The guests arrived within a few minutes of one another. Mrs. Leroy, in yellow satin with big black bows caught up on her shoulder, a string of pearls about her throat, came first: she generally did when dining at Sanford’s; it gave her an opportunity to have a chance word with him before the arrival of the other guests, and to give a supervising glance over the appointments of his table. And then Sanford always deferred to her in questions of taste. It was one of the nights when she looked barely twenty-five, and seemed the fresh, joyous girl Sanford had known before her marriage. The ever present sadness which her friends often read in her face had gone. To-night she was all gayety and happiness, and her eyes, under their long lashes, were purple as the violets which she wore. Helen Shirley was arrayed in white muslin,—not a jewel,—her fair cheeks rosy with excitement. Jack was immaculate in white tie and high collar, while the self-installed, presiding genial of the feast, the major, appeared in a costume that by its ill-fitting wrinkles betrayed its pedigree,—a velvet-collared swallow-tail coat that had lost its onetime freshness in the former service of some friend, a skin-tight pair of trousers, and a shoestring cravat that looked as if it had belonged to Major Talbot himself (his dead wife’s first husband), and that was now so loosely tied it had all it could do to keep its place.
“No one would have thought of all this but you, Kate,” said Sanford, lifting Mrs. Leroy’s cloak from her shoulders.
“Don’t thank me, Henry. All I did,” she answered, laughing, “was to put a few flowers about, and to have my maid poke a lot of man-things under the sofas and behind the chairs, and take away those horrid old covers and curtains. I know you’ll never forgive me when you want something to-morrow you can’t find, but Jack begged so hard I couldn’t help it. How did you like the candle-shades? I made them myself,” she added, tipping her head on one side like a wren.
“I knew you did, and I recognized your handiwork somewhere else,” Sanford answered, with a significant shrug of his shoulders towards the dining-room, where the initial wreath was hung.
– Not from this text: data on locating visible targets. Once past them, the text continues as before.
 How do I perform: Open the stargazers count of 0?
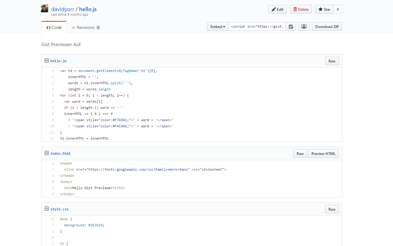338,10
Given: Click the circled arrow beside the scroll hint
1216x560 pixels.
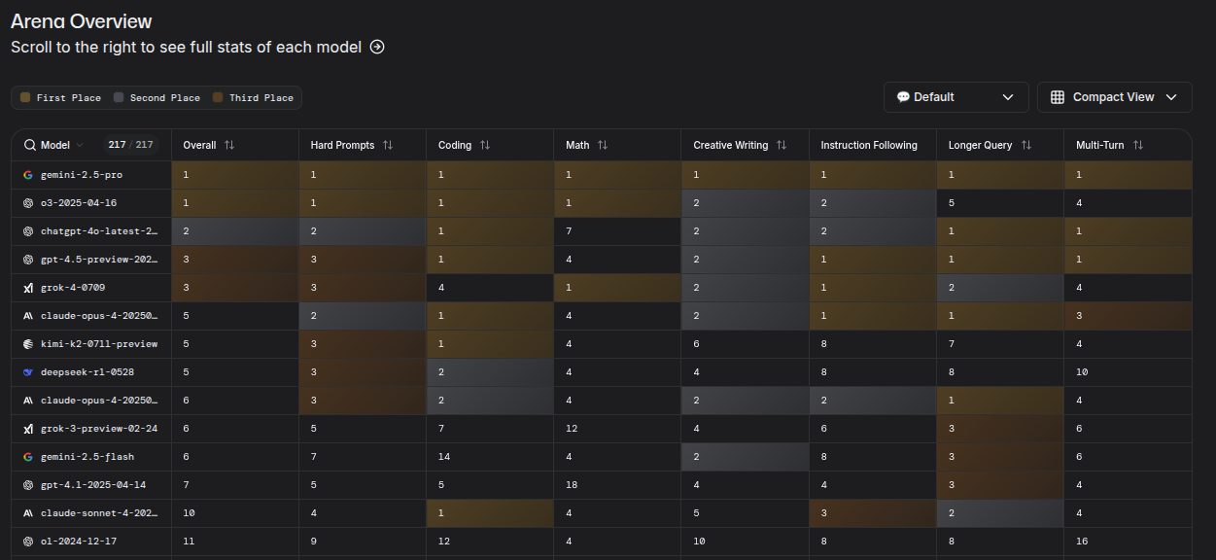Looking at the screenshot, I should pyautogui.click(x=377, y=47).
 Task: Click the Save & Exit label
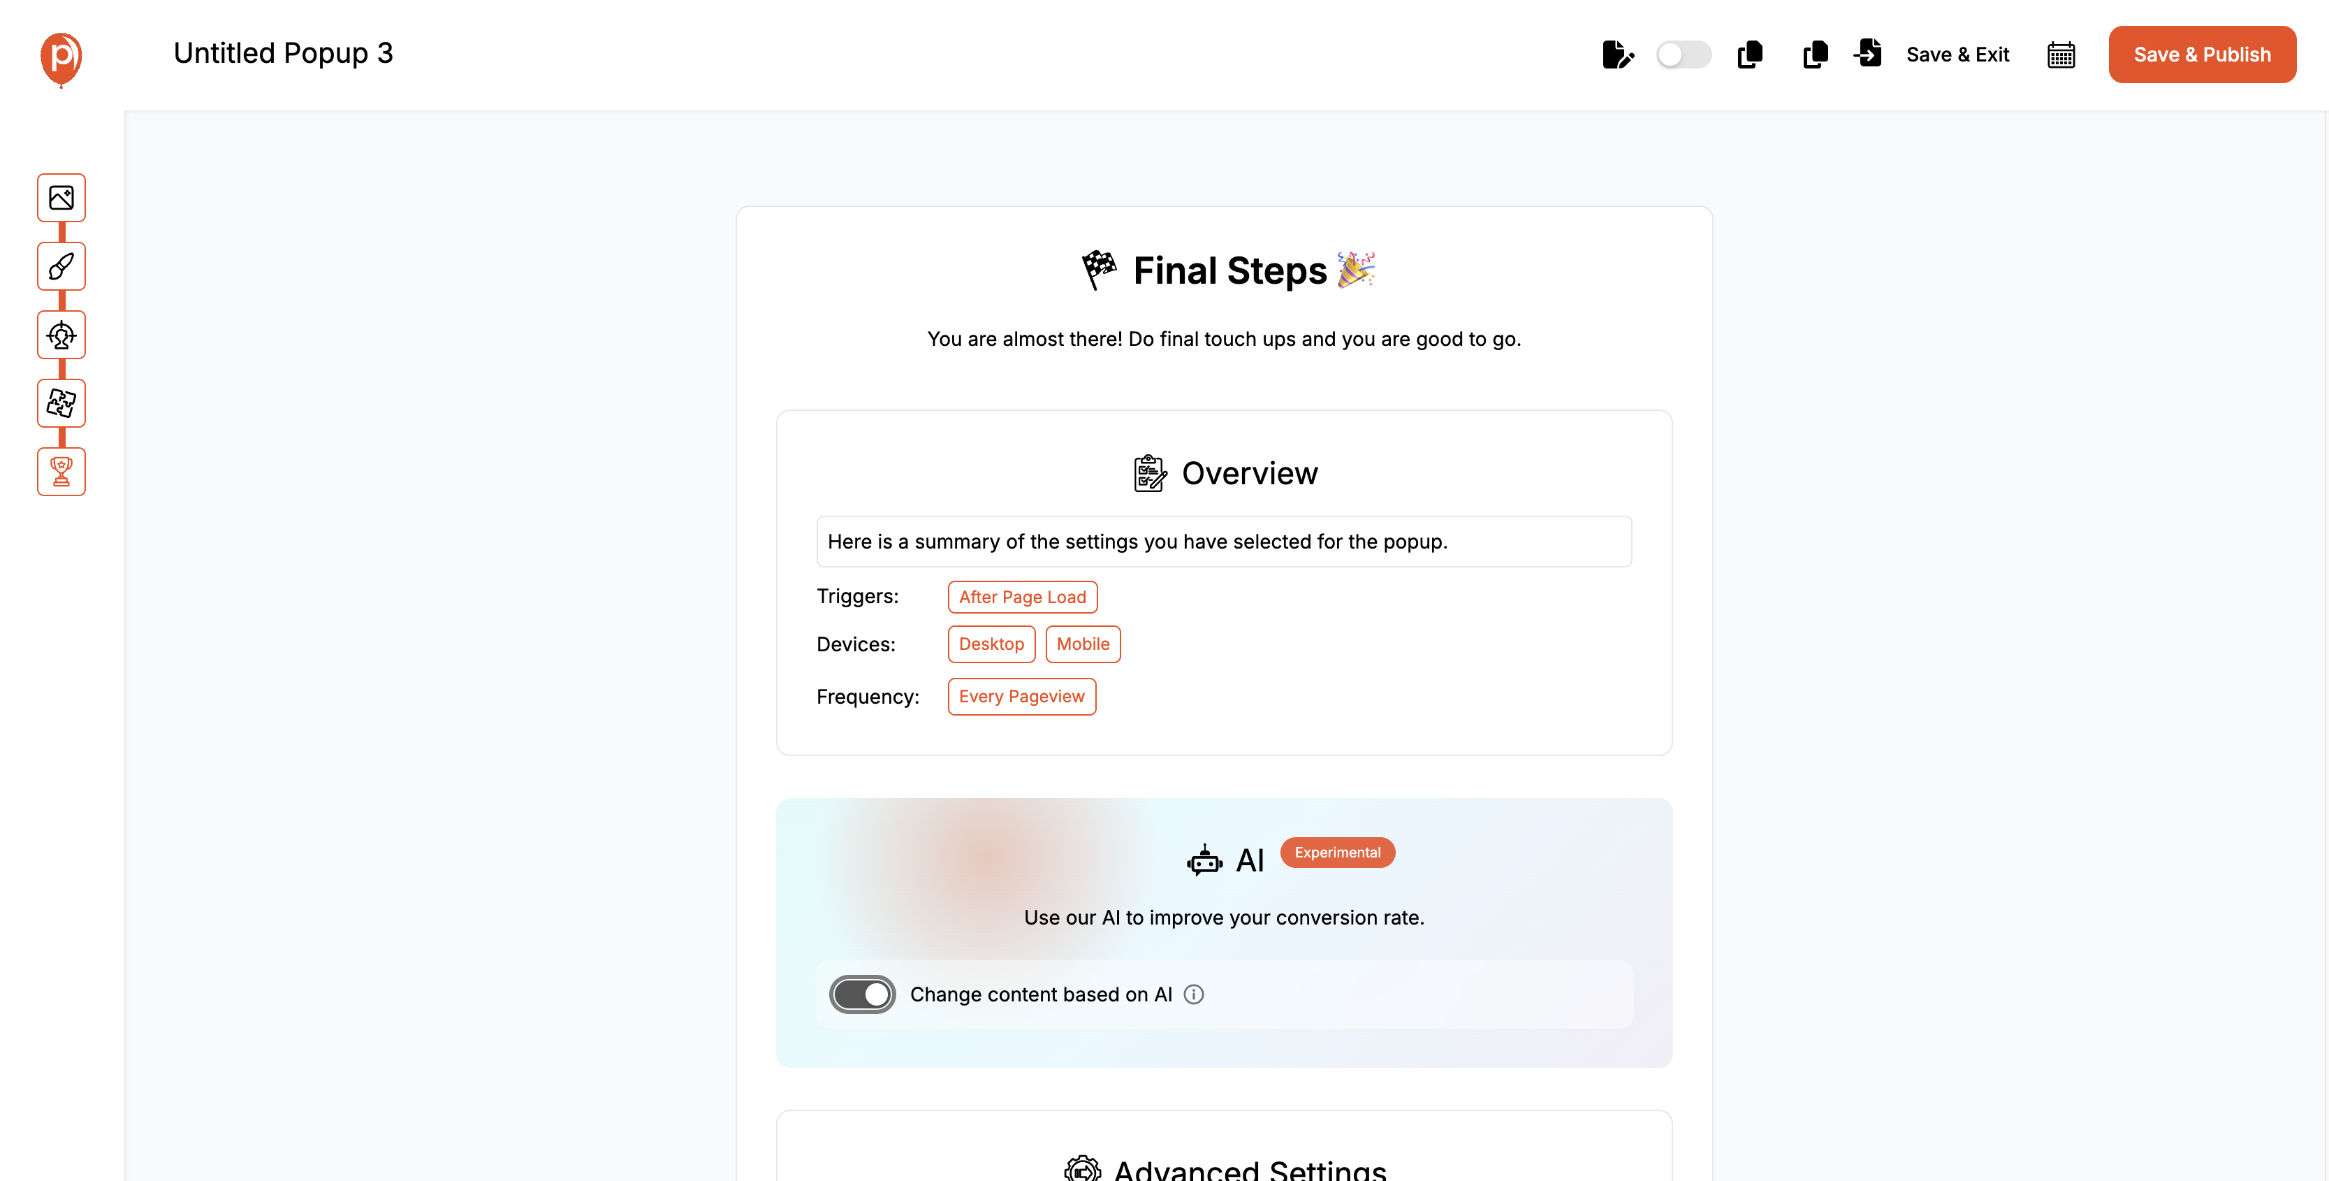(x=1957, y=54)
“It is a bower of beauty, my dear madam!” exclaimed the major, bowing like a French dancing-master of the old school when Sanford presented him, one hand on his waistcoat buttons, the right foot turned slightly out. “I did not know when I walked through these rooms this afternoon whose fair hands had wrought the wondrous change. Madam, I salute you,” and he raised her hand to his lips.
“Helen ... in white muslin—not a jewel”
Mrs. Leroy looked first in astonishment as she drew back her fingers. Then as she saw his evident sincerity, she made him an equally old-fashioned curtsy, and broke into a peal of laughter.
While this bit of comedy was being enacted, Jack, eager to show Helen some of Sanford’s choicest bits, led her to the mantelpiece, over which hung a sketch by Smearly,—the original of his Academy picture; pointed out the famous wedding-chest and some of the accoutrements over the door; and led her into the private office, now lighted by half a dozen candles, one illuminating the copper diving-helmet with its face-plate of flowers. Helen, who had never been in a bachelor’s apartment before, thought it another and an enchanted world. Everything suggested a surprise and a mystery.